Вот теперь Тотто и Аретагин действительно затеяли борьбу прямо на снегу. Молодые здоровые парни таскают, дергают друг друга за кухлянки. Им и чая не надо, дай только побороться. Аканто не пускает их вместе окарауливать стадо: как сойдутся, так всю смену и проборются, не заметят, как олени разбегутся.

Бойцов обступают пастухи.

— Э-э-э-э! — кричат они. — Так дело не пойдет, по-честному нужно бороться, без одежды.

Сбрасываются кухлянки. Тела становятся розовыми от мороза, паруют.

В чукотской борьбе есть особые правила: разрешаются все приемы, за исключением болевых, и бороться надо до тех пор, пока один из противников не сдастся.

Долго борются Тотто и Аретагин. Наконец Тотто ухитряется и дает противнику подножку. Аретагин падает на спину, но тут же вскакивает на ноги. Борьба продолжается. Тотто опять бросает противника на землю, но ловкий Аретагин снова вскакивает. Пастухи кричат:

— Хватит! Аретагин, сдавайся!

Нет, Аретагин упрямый. Он не хочет сдаваться. Тела у борцов заметно посинели, покрылись легким налетом инея. Вот Тотто наконец изловчился и так прижал к земле Аретагина, что тот не может пошевелиться.

— Сдаюсь! — кричит он. — Пусти! Снег холодный!

Пастухи помогают борцам надеть кухлянки. Тотто доволен, улыбается, а Аретагин хмурится, ворчит:

— Это нечестно, я бы не сдался, если бы снег не был холодным…

— Гы-гы-гы… — хохочут пастухи. — Слабак!

— Это кто слабак? Я?!

— Ну давай, давай, кто смелый — выходи! — Аретагин снова сбрасывает кухлянку.

Пастухи мнутся: все знают, что после Тотто Аретагин самый сильный. Вдруг Аканто сбрасывает с себя кухлянку и выходит бороться. Вцепились друг в друга. Аретагин дернул Аканто на себя. Старик и с места не сдвинулся. Крепок еще.

Пастухи болеют за бригадира.

— Подножку, дай подножку! — кричат все хором.

Из яранги бегут женщины. Впереди всех Омрына.

Нет, не устоять Аканто против Аретагина. Новый резкий рывок, и Аканто уже на снегу. Но на Аретагина вдруг налетают всей ватагой женщины, валят его на землю и держат, пока Аканто поднимется.

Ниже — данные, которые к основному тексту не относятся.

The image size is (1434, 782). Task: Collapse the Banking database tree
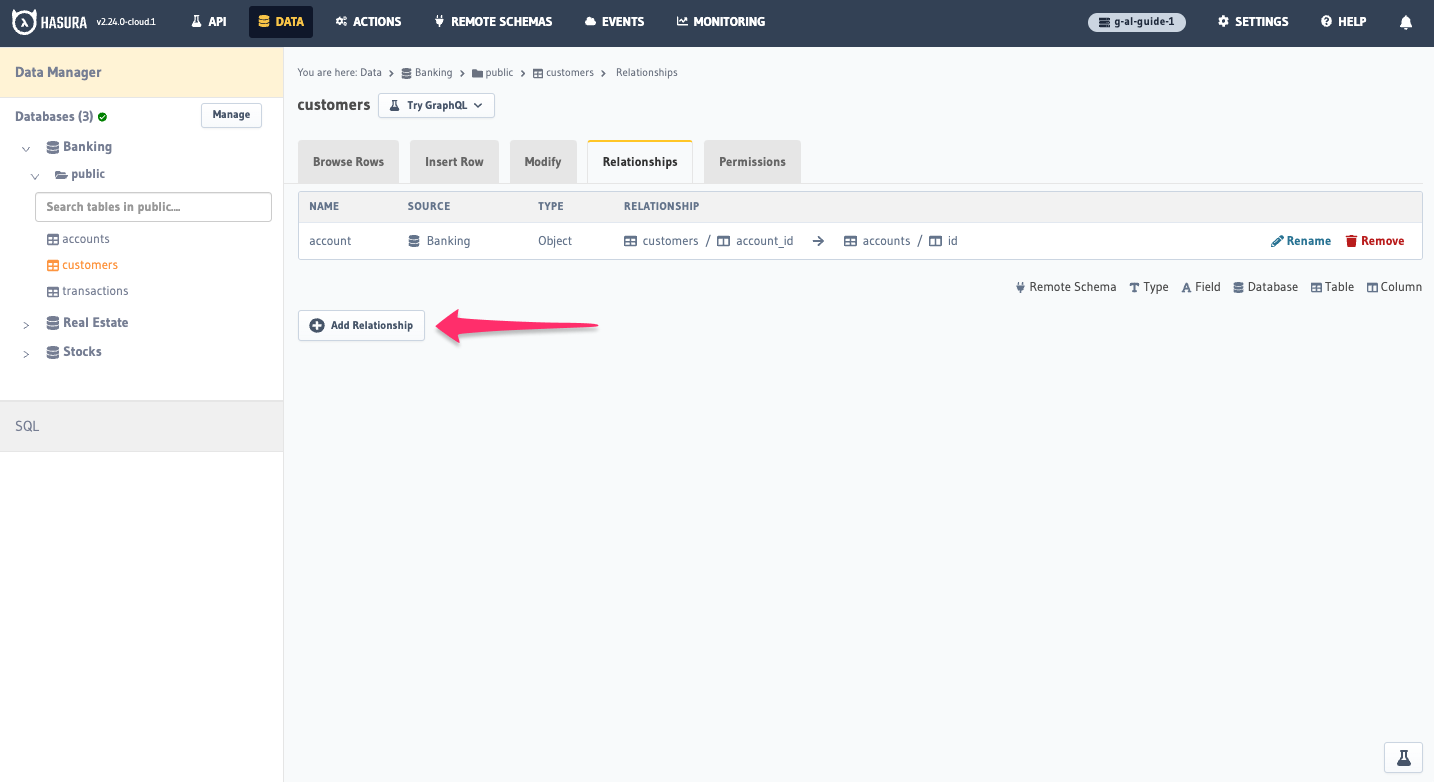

— Ага! — кричат пастухи. — Аканто победил! Аканто победил!

— Это опять нечестно, — надевая кухлянку, говорит Аретагин. — Если б не женщины, я б прижал его…

— Аретваль! — кричит старая Омрына. — Иди закопай этого хвастуна в снег!

Пастухи дружно смеются.

— Вы жену лучше не трогайте, — шутит Тавтав, поправляя упряжь на оленях. — А то она разойдется и все яранги завалит…

Снова смех.

Через час солнце краем касается горизонта. Из желтого оно незаметно превратилось в алое. Огромная полоса неба и земли на западе удивительно светло-алого, неповторимого цвета. И нельзя понять, где же кончается небо и начинается земля. Легкое розовое свечение снега идет почти сразу же от наших яранг, но здесь оно еще слабое, еле-еле заметное, а уж за стадом, за вершиной перевала, оно все ярче и ярче.